_Required work_
Write out, unaltered, each line from the top of the records below down to the line where "Jeep-> (28, 605)" appears, that line included.

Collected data
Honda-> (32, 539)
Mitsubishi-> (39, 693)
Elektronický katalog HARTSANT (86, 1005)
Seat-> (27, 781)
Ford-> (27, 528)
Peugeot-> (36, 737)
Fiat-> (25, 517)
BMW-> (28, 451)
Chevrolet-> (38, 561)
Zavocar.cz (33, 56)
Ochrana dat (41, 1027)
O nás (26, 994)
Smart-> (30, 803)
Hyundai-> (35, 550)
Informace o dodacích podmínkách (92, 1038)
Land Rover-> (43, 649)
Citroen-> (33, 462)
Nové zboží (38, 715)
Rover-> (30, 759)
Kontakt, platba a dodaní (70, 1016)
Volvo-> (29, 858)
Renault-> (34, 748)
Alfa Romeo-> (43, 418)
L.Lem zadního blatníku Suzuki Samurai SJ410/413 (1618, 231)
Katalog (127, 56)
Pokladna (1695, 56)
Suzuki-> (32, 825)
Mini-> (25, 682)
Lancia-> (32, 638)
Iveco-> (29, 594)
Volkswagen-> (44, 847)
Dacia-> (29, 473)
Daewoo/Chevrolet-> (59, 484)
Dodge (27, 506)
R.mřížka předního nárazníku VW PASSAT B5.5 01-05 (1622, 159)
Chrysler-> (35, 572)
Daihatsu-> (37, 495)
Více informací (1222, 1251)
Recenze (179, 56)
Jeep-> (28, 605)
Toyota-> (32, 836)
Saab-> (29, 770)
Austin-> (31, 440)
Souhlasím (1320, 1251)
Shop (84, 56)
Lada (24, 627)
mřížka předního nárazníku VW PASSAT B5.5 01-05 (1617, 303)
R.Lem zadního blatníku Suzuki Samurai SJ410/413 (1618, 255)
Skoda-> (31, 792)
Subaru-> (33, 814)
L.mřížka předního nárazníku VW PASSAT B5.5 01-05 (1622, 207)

_Written response_
Honda-> (32, 539)
Mitsubishi-> (39, 693)
Elektronický katalog HARTSANT (86, 1005)
Seat-> (27, 781)
Ford-> (27, 528)
Peugeot-> (36, 737)
Fiat-> (25, 517)
BMW-> (28, 451)
Chevrolet-> (38, 561)
Zavocar.cz (33, 56)
Ochrana dat (41, 1027)
O nás (26, 994)
Smart-> (30, 803)
Hyundai-> (35, 550)
Informace o dodacích podmínkách (92, 1038)
Land Rover-> (43, 649)
Citroen-> (33, 462)
Nové zboží (38, 715)
Rover-> (30, 759)
Kontakt, platba a dodaní (70, 1016)
Volvo-> (29, 858)
Renault-> (34, 748)
Alfa Romeo-> (43, 418)
L.Lem zadního blatníku Suzuki Samurai SJ410/413 (1618, 231)
Katalog (127, 56)
Pokladna (1695, 56)
Suzuki-> (32, 825)
Mini-> (25, 682)
Lancia-> (32, 638)
Iveco-> (29, 594)
Volkswagen-> (44, 847)
Dacia-> (29, 473)
Daewoo/Chevrolet-> (59, 484)
Dodge (27, 506)
R.mřížka předního nárazníku VW PASSAT B5.5 01-05 (1622, 159)
Chrysler-> (35, 572)
Daihatsu-> (37, 495)
Více informací (1222, 1251)
Recenze (179, 56)
Jeep-> (28, 605)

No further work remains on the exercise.